**Material for the task:**
################

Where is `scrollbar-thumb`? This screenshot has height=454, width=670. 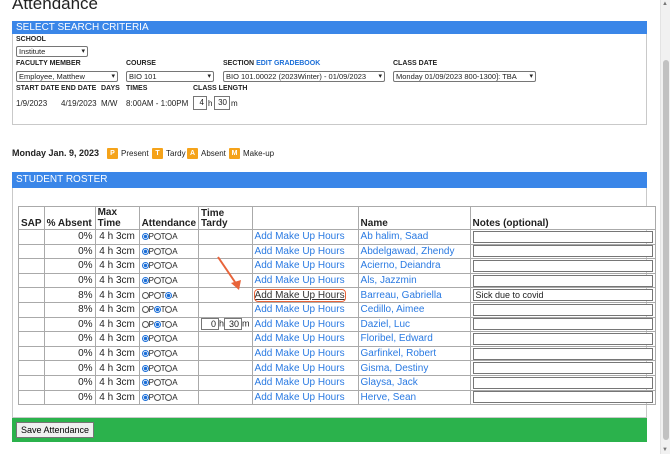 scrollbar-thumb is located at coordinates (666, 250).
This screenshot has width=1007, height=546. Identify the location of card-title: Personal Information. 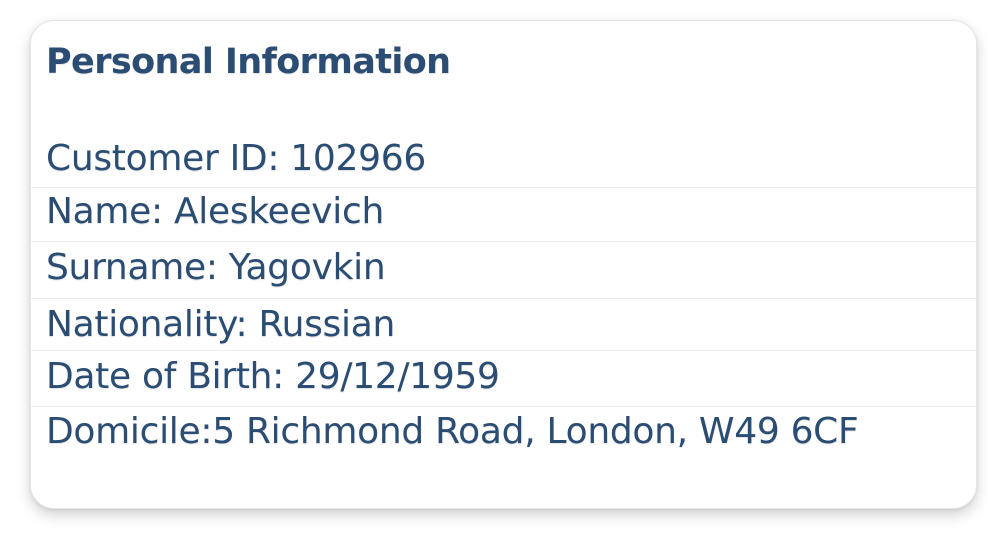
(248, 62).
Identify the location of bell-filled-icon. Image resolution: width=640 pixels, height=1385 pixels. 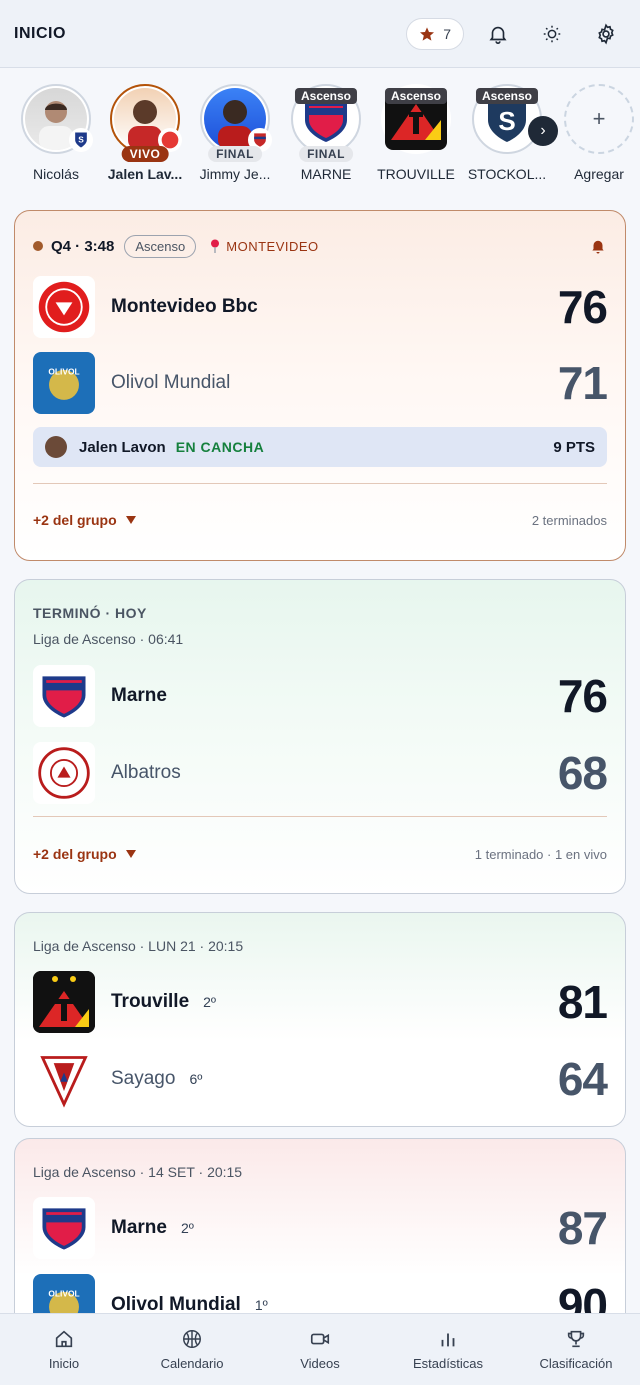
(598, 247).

################

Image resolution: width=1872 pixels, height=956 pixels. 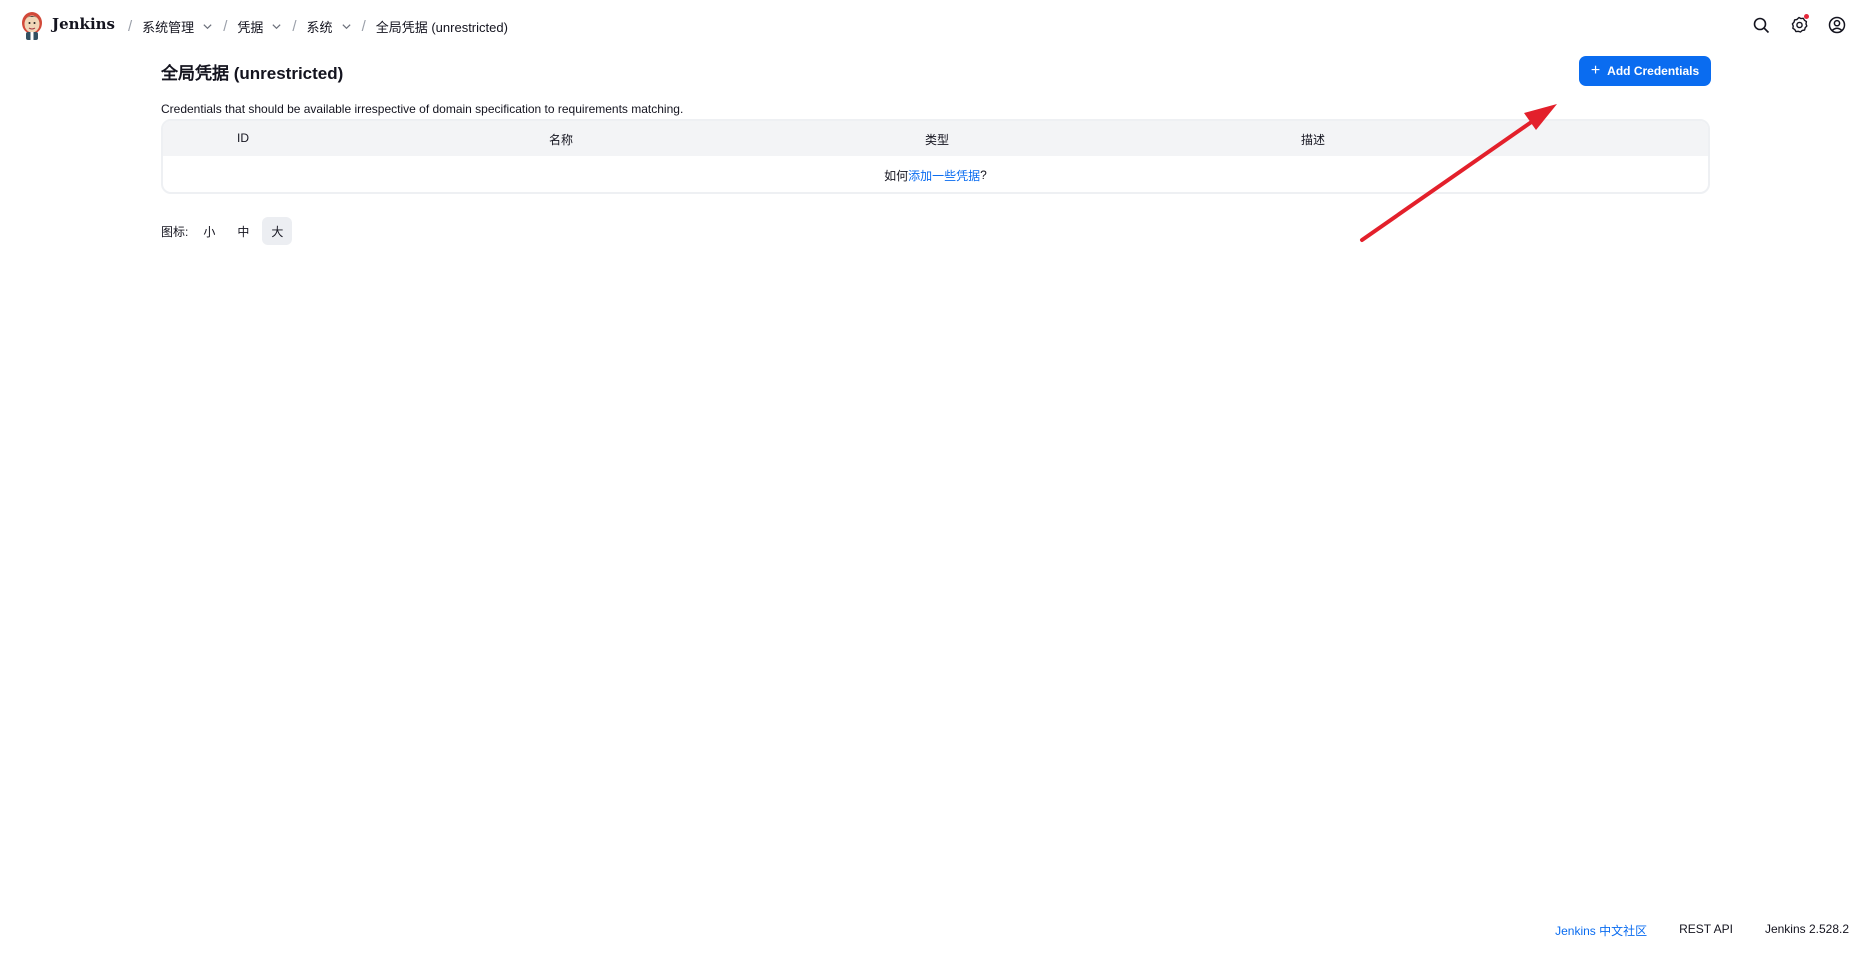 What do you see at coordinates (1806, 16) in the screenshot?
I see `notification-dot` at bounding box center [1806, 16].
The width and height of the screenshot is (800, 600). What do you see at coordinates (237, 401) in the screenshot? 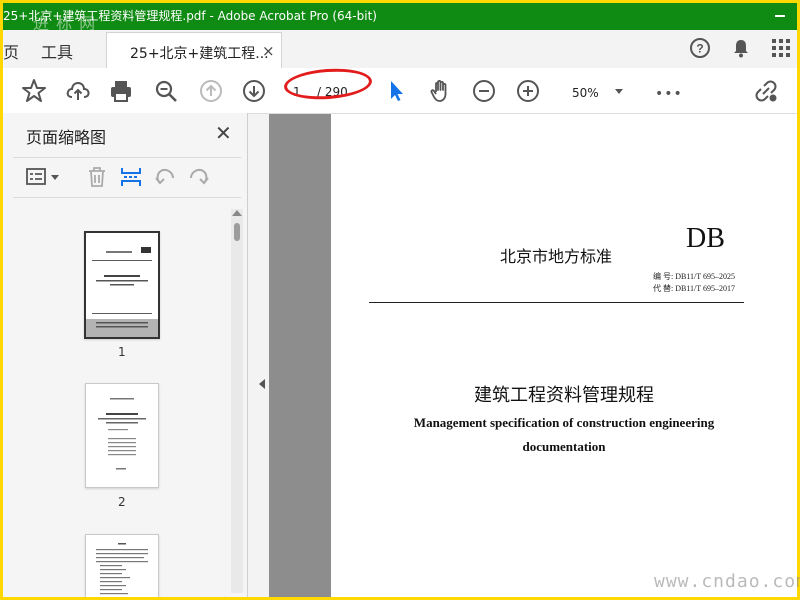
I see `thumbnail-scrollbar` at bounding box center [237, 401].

################

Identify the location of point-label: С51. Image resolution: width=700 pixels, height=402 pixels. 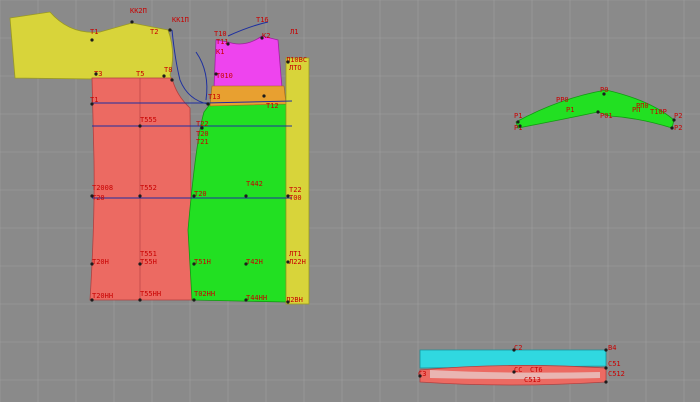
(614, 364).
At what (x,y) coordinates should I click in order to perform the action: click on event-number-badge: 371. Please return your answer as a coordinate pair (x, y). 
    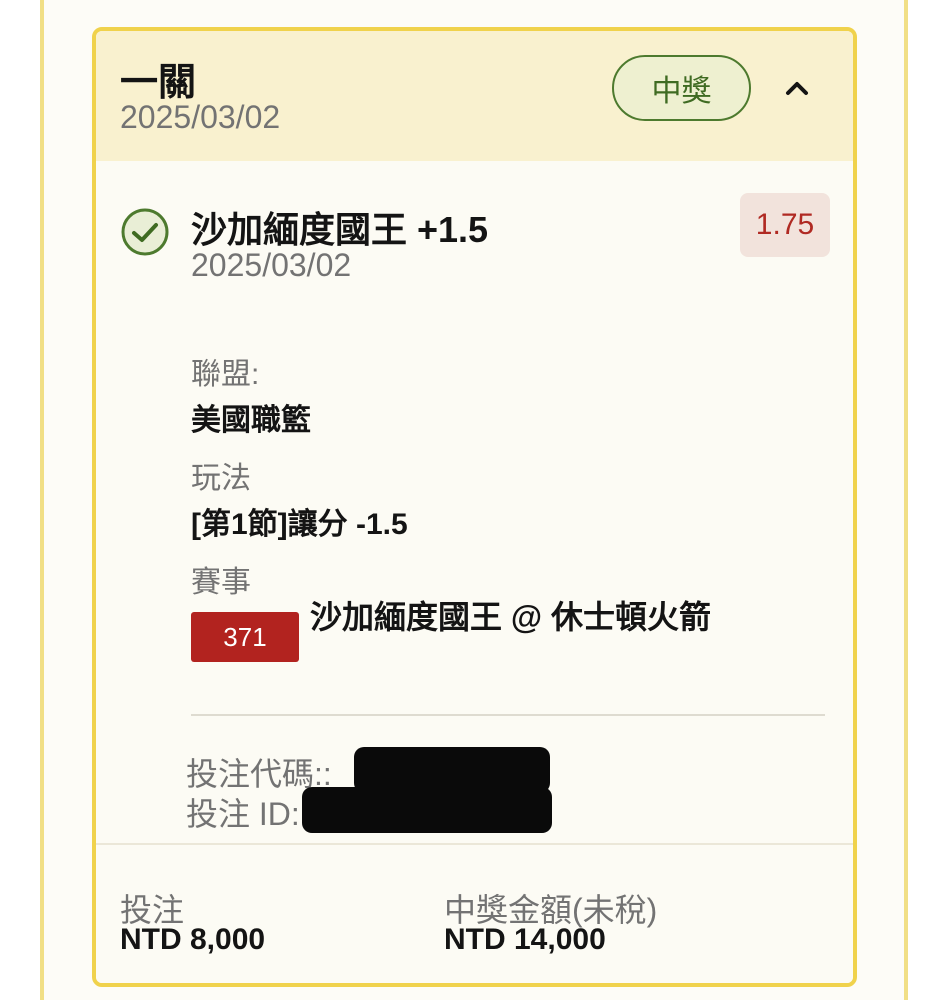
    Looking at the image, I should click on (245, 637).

################

Count how many lines of the data above contain the string "click". Reply with the number only.

2